### Exercise description
Convert the entries below, from the first line through the line containing "Bruggen & Sluizen (246, 809)", into a JSON list of strings with one string per line and blank lines omitted.

### Data extract

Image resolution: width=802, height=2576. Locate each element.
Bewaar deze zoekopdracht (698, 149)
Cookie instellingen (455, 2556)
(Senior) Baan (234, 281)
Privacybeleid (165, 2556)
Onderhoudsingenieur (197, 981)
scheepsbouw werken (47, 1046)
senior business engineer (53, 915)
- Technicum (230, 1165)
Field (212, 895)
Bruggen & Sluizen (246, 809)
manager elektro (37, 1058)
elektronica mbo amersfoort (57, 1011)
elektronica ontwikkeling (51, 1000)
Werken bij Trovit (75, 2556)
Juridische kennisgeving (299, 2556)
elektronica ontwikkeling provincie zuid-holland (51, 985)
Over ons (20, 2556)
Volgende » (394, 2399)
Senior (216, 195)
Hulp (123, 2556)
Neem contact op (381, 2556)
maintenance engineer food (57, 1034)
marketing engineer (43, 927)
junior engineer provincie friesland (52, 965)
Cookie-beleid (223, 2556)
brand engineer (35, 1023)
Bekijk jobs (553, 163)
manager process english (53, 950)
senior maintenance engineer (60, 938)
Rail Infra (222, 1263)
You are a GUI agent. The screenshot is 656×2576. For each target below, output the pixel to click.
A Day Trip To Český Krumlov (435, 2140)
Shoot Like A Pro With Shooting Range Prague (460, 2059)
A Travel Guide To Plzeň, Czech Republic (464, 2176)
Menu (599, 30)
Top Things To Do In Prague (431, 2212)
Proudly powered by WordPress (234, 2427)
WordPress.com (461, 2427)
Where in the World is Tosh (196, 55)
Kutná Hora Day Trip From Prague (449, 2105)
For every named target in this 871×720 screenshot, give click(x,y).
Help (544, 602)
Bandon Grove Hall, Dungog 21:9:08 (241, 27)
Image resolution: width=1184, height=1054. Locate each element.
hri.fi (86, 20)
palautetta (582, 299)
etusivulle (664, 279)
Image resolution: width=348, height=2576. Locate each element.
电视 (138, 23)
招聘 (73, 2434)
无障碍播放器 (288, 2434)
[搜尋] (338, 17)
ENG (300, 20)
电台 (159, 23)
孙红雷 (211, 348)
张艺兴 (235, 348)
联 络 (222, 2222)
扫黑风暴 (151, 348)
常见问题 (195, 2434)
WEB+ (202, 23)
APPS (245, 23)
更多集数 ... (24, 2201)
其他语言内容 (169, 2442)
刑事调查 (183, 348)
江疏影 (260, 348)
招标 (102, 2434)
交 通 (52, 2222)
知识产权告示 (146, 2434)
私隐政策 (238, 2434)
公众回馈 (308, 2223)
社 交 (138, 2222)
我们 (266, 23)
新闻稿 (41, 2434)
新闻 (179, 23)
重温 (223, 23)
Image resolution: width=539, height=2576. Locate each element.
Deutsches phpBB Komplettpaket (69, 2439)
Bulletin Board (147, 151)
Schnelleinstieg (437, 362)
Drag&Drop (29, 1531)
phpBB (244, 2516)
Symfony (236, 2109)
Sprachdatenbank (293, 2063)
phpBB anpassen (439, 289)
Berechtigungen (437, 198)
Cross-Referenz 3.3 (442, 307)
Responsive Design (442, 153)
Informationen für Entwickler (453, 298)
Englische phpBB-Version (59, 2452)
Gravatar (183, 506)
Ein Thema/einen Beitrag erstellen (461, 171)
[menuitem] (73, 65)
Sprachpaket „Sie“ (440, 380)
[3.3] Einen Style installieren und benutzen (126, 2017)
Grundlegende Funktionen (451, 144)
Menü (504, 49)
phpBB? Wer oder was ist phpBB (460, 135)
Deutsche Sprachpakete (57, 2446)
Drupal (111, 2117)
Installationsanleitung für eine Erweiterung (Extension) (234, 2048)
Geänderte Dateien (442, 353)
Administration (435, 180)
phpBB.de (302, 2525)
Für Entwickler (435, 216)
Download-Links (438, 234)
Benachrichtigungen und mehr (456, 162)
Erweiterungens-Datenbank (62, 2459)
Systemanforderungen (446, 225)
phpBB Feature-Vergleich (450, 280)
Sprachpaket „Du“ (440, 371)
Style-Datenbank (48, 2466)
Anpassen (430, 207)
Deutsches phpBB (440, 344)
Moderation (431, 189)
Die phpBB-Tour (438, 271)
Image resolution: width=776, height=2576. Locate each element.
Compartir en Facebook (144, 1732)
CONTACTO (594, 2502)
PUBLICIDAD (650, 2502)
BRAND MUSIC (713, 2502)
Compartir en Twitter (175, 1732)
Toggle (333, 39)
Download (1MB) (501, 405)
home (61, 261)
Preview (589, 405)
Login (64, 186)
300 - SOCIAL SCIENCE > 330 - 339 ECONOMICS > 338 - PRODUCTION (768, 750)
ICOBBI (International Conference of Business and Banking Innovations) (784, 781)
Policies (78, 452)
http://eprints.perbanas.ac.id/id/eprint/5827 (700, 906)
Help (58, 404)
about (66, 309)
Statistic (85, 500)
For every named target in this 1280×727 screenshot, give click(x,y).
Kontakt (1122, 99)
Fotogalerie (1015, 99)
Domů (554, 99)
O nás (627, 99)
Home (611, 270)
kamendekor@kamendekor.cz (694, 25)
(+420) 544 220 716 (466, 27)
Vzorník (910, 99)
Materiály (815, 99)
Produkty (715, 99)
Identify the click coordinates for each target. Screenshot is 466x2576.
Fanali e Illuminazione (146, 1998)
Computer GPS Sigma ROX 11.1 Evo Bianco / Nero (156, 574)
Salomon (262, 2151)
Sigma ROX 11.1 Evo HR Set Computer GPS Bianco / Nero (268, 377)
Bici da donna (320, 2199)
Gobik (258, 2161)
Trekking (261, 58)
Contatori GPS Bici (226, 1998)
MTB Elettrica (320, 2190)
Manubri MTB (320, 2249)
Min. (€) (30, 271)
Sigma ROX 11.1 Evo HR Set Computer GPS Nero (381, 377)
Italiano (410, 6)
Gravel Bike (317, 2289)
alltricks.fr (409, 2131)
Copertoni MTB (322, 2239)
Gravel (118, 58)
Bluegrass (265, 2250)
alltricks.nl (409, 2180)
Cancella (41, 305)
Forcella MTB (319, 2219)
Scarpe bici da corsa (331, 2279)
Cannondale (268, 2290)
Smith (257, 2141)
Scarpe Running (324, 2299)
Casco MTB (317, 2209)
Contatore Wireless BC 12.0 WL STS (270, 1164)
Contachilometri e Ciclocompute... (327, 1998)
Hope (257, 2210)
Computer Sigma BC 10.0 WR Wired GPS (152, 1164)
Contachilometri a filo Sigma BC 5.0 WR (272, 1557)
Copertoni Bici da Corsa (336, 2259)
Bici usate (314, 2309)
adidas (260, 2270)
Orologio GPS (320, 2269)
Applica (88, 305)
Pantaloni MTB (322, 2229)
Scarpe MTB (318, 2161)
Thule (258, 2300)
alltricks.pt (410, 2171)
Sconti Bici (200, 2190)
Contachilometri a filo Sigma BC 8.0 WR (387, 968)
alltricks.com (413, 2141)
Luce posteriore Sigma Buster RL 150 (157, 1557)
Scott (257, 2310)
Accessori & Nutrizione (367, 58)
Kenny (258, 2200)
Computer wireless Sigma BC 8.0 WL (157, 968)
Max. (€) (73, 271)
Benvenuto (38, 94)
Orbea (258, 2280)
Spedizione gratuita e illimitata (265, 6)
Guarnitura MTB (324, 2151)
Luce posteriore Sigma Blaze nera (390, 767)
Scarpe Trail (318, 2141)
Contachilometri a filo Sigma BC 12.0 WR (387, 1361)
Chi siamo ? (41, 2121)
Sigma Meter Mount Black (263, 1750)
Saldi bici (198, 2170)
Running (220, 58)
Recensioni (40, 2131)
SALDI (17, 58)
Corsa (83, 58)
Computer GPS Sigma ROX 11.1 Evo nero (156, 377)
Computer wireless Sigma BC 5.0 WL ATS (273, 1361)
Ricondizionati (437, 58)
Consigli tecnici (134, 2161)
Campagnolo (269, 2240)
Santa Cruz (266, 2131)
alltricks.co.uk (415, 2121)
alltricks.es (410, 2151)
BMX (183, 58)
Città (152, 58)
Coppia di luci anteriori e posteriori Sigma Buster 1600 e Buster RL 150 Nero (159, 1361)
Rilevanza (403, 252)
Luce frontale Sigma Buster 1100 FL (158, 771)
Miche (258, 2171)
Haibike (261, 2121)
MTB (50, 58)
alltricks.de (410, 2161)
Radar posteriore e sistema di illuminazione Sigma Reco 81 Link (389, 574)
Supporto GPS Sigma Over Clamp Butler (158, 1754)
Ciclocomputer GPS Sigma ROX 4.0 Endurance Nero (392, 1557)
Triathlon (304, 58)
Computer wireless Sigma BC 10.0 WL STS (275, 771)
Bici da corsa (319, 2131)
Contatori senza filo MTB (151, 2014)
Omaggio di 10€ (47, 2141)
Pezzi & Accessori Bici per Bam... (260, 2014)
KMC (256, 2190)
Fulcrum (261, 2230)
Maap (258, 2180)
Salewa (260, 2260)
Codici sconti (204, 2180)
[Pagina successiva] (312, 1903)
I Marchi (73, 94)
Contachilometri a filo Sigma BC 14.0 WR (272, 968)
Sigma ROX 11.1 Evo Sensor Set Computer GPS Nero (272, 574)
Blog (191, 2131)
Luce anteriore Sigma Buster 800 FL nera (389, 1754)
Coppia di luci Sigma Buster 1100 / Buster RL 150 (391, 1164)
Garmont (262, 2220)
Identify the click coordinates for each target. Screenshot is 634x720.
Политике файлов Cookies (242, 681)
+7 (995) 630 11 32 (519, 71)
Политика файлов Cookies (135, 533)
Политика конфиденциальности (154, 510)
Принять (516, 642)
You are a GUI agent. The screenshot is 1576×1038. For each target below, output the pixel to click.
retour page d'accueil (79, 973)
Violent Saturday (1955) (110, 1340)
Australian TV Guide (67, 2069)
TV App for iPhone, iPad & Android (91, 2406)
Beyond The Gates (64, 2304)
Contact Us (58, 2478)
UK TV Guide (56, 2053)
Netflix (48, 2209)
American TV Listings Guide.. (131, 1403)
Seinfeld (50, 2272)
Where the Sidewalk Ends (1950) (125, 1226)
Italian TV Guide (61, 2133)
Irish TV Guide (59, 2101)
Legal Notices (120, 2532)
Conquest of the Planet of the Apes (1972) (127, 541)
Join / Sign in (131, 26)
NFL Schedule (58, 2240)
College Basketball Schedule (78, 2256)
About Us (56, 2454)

### Response to the exercise
[
  "Image resolution: width=802, height=2576. Locate each element.",
  "Bewaar deze zoekopdracht (698, 149)",
  "Cookie instellingen (455, 2556)",
  "(Senior) Baan (234, 281)",
  "Privacybeleid (165, 2556)",
  "Onderhoudsingenieur (197, 981)",
  "scheepsbouw werken (47, 1046)",
  "senior business engineer (53, 915)",
  "- Technicum (230, 1165)",
  "Field (212, 895)",
  "Bruggen & Sluizen (246, 809)"
]